OKUL FOBİSİNİ NELER TETİKLER?
Psikolojik Danışman Fatma Parıltı Aras Kemer, okul fobisini nelerin tetiklediğini şöyle sıraladı:
- Anne-çocuk münasebetinin bağımlılık biçiminde gelişmiş olması.
- Ebeveynlerin çok gözetici tavrı.
- Hastalık, seyahat, tatil üzere nedenlerle çocuğun okuldan bir müddet uzak kalmış olması.
- Ebeveynlerin yüksek kaygısı
- Aile içindeki gerginlik, huzursuzluk.
- İlk kez okula başlama, okul değiştirme ya da mesken değiştirme.
- Okulda çocuğun problem veren olaylar yaşaması.
ÇÖZÜMSÜZ DEĞİL
- Psikolog Büşra Çulhacıoğlu da okul fobisine karşı tahlil tekliflerini şöyle sıraladı:
- Çocuğun okulda kaygılanmasına neden olan faktörler (akran baskısı, alay, akademik ve toplumsal maharetlerde başarısızlık, aile tavırları vb.) tespit edilmelidir.
- Aile, çocuğuyla empati kurarak duyduğu korku ve tasayı anlamaya çalışmalı, okula gitme zorluğu nedeniyle cezalandırmamalıdır.
- Küçük düşürücü kelamlar kullanmamalı, gösterdiği belirtileri şımarıklık, ilgi çekme dileği ya da kızdırmak için yapılan davranışlar olarak yorumlamaktan kaçınmalıdır.
- Okula devam etme konusunda kararlı olmalı şikâyetlenmelerine rağmen giyinmelerine, servise binmelerine yardımcı olunmalıdır.
- Çocuğun okula çabucak adapte olmasını beklemeden vakit tanınmalı ve okula giden başka akranlarıyla kıyaslanmamalıdır.
- Öğretmenin sıcak ilgisi, eğlenip oynayacak ortamın varlığı çocuğun kısa bir mühlet içinde gevşeyip rahatlamasına yardım edecektir.
- Öğretmenlerin çocuğun rahatlamasını sağlayacak sınıf içi etkinlikler düzenlemesi, sınıf içi vazifeler vermesi, çocuğun kendisini sınıf içinde kıymetli ve gerekli hissetmesine yardımcı olur.
- Aile ve okul işbirliği içerisinde davranarak çocuğa itimat ortamında olduğu hissettirilmelidir.
Sorunun tabiatıyla geçmeyeceğini ve dayanak alınması gerektiğini söyleyen Çulhacıoğlu, “Sorun kronikleşirse çocuğun hayatı boyunca olumsuz tesirleri sürecektir.
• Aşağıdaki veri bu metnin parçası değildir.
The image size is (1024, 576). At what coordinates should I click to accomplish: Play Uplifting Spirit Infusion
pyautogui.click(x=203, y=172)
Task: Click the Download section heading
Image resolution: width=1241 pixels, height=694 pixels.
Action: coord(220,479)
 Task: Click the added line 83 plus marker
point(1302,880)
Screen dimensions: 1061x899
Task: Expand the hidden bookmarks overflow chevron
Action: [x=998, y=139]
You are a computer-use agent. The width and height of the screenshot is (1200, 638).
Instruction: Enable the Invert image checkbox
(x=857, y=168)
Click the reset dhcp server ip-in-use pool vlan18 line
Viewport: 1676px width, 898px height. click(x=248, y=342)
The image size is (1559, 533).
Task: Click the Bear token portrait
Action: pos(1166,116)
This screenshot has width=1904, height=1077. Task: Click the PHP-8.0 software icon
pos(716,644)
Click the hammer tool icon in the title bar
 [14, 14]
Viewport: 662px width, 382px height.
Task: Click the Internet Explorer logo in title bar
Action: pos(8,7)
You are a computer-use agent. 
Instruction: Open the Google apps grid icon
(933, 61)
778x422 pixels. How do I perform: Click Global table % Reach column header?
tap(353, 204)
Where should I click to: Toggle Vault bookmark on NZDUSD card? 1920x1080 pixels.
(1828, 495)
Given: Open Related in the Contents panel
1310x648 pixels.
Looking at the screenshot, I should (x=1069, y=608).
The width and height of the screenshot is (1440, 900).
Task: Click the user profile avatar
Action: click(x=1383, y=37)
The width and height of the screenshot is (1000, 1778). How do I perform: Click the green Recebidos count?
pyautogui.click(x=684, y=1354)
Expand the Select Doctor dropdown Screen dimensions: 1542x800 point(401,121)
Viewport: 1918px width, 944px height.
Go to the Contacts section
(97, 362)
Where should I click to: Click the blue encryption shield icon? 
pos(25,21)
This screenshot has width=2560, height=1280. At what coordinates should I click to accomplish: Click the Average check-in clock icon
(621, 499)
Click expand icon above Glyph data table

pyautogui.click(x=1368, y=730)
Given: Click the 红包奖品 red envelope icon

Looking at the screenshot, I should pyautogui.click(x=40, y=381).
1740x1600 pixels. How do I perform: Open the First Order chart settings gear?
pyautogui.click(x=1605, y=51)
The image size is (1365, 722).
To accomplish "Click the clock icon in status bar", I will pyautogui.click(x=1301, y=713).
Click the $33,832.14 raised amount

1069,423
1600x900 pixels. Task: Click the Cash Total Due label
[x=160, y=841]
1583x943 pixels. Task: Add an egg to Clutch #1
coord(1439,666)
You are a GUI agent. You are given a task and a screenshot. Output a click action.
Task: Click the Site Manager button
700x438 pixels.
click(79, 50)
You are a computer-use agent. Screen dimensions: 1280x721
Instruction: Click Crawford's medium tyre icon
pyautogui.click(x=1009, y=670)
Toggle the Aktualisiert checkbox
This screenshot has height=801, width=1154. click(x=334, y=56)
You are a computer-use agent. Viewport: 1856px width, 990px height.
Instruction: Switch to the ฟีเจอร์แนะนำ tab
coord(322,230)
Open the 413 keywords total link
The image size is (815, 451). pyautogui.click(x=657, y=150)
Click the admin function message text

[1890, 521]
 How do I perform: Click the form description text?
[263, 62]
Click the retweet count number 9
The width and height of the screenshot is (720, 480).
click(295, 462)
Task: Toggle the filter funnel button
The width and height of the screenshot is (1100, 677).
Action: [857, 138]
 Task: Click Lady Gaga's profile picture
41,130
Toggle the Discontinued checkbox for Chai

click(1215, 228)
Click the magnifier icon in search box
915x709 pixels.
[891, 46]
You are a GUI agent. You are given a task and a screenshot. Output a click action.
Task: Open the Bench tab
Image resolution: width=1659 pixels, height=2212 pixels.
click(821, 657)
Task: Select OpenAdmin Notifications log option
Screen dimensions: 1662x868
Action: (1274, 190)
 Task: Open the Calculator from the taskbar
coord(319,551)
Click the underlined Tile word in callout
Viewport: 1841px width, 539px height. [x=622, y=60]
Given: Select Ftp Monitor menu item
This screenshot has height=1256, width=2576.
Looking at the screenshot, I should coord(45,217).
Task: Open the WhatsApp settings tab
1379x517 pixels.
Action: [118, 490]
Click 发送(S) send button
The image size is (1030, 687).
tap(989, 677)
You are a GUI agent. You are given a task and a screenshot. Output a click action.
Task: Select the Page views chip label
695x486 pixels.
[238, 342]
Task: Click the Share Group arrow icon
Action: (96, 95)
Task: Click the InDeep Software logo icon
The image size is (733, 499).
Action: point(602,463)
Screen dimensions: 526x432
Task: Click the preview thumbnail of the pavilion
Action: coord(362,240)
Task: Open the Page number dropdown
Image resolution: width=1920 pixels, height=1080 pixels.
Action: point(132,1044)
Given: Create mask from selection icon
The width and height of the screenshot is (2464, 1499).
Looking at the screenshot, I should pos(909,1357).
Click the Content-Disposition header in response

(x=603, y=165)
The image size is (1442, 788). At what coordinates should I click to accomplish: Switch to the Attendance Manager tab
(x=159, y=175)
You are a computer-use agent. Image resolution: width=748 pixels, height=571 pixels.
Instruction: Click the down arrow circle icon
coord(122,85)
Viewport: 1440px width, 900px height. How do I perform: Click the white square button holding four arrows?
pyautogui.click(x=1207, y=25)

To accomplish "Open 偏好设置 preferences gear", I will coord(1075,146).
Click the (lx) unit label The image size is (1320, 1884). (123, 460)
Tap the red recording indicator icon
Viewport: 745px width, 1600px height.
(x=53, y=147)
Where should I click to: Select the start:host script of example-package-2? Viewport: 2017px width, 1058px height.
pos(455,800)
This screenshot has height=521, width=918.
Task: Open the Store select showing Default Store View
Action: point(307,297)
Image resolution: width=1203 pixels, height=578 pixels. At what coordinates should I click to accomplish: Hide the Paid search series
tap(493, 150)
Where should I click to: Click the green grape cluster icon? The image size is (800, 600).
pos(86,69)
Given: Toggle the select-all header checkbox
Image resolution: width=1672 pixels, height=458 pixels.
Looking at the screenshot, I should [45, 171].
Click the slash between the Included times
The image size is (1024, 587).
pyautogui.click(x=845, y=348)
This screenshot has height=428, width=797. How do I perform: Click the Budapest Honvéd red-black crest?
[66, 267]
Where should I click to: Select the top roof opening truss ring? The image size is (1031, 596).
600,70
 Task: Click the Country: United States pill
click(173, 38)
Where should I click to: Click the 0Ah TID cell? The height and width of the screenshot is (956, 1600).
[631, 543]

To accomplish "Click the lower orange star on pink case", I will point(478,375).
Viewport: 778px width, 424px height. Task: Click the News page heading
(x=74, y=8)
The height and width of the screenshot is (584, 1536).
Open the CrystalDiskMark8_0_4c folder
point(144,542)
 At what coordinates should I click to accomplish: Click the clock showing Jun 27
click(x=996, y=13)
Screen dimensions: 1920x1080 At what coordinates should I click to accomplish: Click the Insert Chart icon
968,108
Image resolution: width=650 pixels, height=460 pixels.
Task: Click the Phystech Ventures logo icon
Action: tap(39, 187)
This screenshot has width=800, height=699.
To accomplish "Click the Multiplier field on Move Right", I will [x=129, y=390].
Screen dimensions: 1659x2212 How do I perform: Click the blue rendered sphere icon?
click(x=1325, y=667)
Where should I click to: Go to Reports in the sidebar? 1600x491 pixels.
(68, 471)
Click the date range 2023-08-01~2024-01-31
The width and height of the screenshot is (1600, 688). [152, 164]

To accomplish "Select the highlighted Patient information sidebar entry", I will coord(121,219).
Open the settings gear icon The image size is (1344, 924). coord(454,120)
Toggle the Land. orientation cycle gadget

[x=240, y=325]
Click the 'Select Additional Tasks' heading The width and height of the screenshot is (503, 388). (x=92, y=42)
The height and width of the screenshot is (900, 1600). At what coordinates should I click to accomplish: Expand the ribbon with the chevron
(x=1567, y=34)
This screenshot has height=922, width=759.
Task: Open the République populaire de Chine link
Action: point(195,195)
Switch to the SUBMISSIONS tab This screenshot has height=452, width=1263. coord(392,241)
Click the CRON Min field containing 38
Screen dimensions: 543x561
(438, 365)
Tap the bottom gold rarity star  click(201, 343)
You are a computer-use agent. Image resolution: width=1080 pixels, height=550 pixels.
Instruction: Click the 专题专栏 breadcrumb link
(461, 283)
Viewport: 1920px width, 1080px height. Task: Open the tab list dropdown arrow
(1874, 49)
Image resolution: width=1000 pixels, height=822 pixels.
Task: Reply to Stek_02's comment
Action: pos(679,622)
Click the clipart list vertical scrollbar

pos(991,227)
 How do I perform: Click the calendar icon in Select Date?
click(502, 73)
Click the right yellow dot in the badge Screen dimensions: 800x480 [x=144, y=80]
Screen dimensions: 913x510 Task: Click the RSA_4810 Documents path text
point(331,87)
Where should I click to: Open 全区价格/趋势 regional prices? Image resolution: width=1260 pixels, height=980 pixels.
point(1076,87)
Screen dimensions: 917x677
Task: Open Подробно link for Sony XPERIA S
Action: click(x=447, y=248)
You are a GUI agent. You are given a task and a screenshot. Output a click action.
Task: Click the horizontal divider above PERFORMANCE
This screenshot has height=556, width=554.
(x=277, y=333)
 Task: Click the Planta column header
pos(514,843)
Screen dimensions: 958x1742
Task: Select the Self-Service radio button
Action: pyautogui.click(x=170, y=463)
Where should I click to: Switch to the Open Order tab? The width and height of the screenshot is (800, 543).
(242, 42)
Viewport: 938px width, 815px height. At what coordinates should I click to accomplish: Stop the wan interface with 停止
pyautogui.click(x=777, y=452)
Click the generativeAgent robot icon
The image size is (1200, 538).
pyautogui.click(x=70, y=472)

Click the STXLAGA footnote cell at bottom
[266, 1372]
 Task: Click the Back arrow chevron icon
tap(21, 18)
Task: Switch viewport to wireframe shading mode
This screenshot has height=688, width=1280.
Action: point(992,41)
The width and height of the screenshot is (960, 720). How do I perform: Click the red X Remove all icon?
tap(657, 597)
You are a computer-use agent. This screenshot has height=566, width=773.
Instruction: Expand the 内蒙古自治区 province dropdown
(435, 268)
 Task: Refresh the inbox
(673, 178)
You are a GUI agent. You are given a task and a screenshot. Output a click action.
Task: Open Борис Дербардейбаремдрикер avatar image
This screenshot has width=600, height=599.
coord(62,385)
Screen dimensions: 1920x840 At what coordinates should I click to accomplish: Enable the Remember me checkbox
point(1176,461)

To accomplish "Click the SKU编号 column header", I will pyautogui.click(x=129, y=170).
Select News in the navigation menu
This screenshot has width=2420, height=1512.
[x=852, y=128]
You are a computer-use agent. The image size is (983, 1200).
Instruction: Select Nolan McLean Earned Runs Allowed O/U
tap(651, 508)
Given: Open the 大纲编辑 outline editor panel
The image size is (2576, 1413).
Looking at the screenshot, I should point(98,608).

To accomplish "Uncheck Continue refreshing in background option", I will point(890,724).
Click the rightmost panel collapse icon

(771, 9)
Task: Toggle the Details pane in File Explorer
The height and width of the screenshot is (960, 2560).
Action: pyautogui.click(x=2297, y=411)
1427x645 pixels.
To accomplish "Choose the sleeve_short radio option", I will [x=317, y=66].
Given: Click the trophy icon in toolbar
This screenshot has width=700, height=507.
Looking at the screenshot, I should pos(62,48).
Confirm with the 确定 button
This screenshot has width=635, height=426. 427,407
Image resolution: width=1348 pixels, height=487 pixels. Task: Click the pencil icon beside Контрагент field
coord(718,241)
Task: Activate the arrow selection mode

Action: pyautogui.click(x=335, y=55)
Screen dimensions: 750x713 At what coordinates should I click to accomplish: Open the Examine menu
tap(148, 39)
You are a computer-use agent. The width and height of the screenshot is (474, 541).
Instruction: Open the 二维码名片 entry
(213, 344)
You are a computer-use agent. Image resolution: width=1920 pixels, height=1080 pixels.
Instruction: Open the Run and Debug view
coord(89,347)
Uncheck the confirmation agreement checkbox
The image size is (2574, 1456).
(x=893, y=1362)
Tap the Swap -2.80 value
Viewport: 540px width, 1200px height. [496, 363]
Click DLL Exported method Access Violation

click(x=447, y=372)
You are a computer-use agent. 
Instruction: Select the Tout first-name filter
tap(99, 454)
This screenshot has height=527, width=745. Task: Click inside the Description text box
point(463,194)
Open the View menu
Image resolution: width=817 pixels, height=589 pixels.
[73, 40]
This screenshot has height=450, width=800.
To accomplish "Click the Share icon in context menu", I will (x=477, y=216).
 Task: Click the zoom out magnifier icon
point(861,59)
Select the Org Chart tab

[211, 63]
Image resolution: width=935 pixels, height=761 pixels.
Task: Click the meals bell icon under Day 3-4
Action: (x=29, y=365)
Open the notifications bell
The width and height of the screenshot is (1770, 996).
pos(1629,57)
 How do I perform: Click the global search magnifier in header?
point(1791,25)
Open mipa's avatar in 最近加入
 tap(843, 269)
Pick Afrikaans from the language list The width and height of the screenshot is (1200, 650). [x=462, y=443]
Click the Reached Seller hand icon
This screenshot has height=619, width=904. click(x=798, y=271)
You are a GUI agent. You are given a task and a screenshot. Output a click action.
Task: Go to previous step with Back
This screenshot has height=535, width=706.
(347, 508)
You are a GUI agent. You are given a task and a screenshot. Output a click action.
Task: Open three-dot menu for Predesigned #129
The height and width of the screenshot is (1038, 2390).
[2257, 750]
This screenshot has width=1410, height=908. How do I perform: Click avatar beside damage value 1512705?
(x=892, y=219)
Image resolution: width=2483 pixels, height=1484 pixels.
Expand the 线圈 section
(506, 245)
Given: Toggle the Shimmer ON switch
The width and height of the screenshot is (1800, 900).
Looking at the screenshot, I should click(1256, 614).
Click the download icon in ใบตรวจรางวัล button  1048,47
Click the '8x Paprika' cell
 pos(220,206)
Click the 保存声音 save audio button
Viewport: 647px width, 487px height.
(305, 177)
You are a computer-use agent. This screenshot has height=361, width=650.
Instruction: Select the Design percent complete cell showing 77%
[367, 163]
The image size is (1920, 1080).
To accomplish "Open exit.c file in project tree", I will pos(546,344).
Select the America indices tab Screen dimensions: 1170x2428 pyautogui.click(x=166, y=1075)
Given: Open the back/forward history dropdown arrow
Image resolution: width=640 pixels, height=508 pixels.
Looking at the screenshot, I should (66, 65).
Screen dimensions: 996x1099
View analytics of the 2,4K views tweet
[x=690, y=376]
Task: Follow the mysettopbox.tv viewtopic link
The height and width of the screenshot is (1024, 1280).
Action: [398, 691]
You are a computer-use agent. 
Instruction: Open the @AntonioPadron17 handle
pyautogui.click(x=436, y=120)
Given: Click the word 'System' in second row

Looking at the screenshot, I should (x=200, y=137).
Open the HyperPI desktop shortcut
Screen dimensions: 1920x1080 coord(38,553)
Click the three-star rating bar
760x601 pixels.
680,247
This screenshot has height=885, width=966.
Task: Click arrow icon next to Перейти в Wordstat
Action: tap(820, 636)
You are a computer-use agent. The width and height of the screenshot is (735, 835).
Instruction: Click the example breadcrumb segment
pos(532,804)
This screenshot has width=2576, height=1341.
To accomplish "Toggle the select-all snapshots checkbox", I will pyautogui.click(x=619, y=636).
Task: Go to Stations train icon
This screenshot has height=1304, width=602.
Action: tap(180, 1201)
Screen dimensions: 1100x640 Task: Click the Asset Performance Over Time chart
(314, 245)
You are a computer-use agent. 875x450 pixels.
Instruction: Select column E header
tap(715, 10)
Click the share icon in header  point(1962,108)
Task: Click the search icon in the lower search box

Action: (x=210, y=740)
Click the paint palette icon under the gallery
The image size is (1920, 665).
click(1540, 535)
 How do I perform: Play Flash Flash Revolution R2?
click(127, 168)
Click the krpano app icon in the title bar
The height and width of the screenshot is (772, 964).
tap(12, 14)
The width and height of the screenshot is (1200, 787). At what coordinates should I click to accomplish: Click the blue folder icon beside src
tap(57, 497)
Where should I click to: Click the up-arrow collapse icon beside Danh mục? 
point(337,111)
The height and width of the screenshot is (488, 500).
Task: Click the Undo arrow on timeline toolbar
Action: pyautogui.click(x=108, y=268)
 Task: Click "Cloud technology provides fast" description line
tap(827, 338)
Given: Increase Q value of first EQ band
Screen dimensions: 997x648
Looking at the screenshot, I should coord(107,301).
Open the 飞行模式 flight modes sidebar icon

Çocuk okuldan uzaklaştığı için dersleri aksayacak ve okul başarısızlığı oluşacaktır. Sonuçta çocuğunuz bundan olumsuz tarafta etkilenecek ve mutsuz olacaktır. Bu sebeple durumun devamlılığı halinde kesinlikle bir uzman takviyesine başvurulmalıdır” dedi.